Bütün bunların yanında enformasyon kirliliğinin en fazla yaşandığı yerler yine sosyal medya siteleri. Manipülasyon ve propagandanın bir numaralı adresleri. Bir şeylere çok kolay inanıyor, birbirimizi çok kolay ayrıştırıyor, karalıyor ya da göklere çıkarıyoruz. Son olarak Fransa'da yaşanan terör olaylardan sonra profillere Fransız bayrağı koyup, koymama tartışması almış başını gidiyor. Bir kısım insan bunu yapıyor, bir kısım insan diğerini eleştiriyor.
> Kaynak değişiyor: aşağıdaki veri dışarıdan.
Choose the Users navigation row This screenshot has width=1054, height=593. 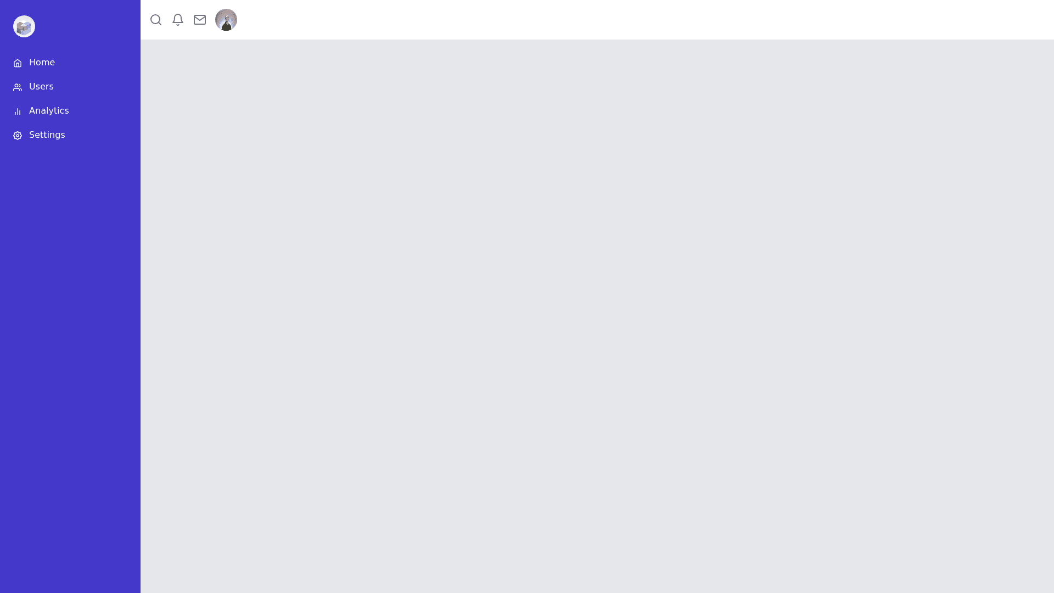point(70,87)
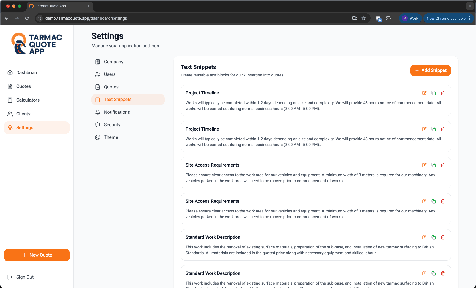Bookmark this page with the star icon
This screenshot has height=288, width=476.
tap(364, 18)
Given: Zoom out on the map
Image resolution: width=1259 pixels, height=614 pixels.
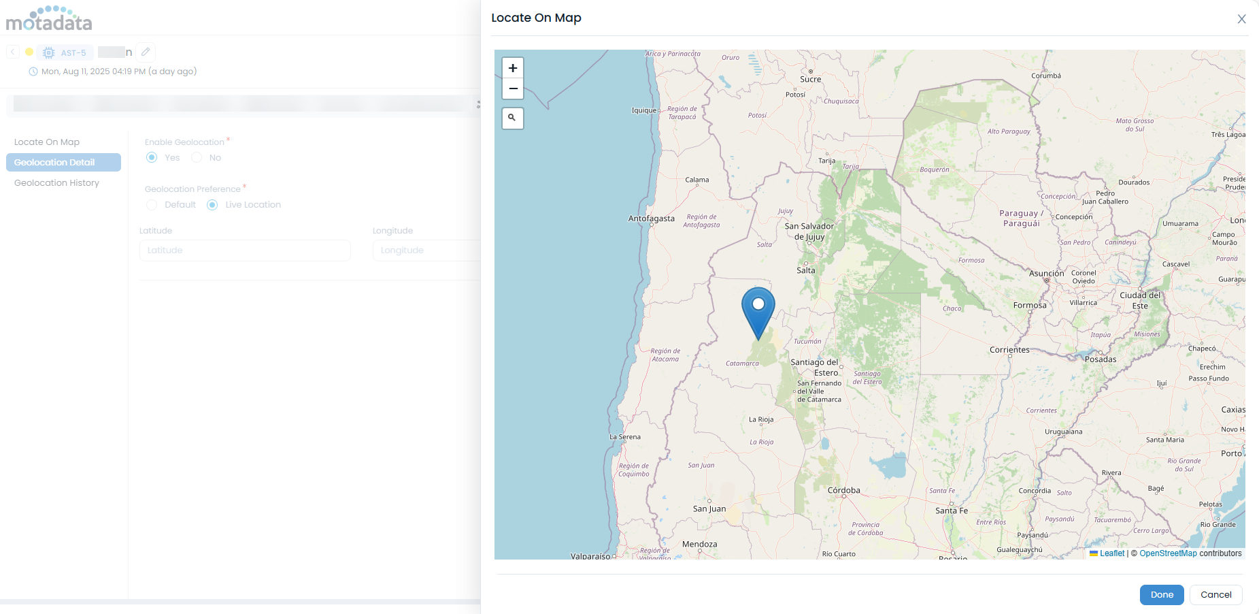Looking at the screenshot, I should pyautogui.click(x=513, y=88).
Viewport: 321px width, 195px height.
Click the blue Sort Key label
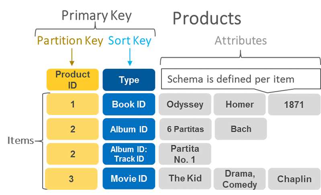pyautogui.click(x=130, y=41)
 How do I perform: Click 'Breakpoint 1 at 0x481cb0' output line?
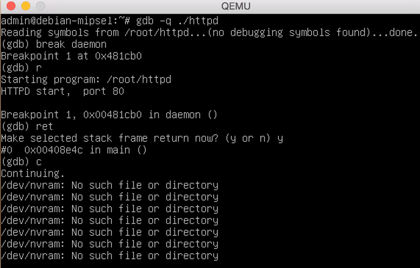pyautogui.click(x=71, y=56)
Birbirimizi ayrıştırma işte bu şekilde vücut buluyor. 

                                                                        ***

Bir diğer konu başlığım ise sosyal medyanın insan ilişkilerini zayıflattığı yönünde. Birbiri ile direkt olarak diyalog kurmak yerine insanlar suni bir ortamda tanışıp konuşuyorlar. Yüz yüze geldiklerinde ise aynı samimiyeti çoğu kez bulamıyorlar. Sorunun cevabı basit aslında. Yüzeysel ilişkiler yüzeysel sonuçlar doğuruyor. 

                                                                         ***

Son olarak, sosyal medyayı kullanmayalım demiyorum. Zaten bu devirde bundan kaçmak neredeyse mümkün değil. Demek istediğim bir şeylerin farkında olmak, körü körüne bir şeylere inanmamak. Bunu başarmak için biraz daha okumak daha fazla okumak, araştırmak ve hayatı bilgisayar ekranından çok daha net görmek gerekiyor. 

İNANDIKLARINIZ MEVCUT GERÇEĞİ DAİMA YOK EDER!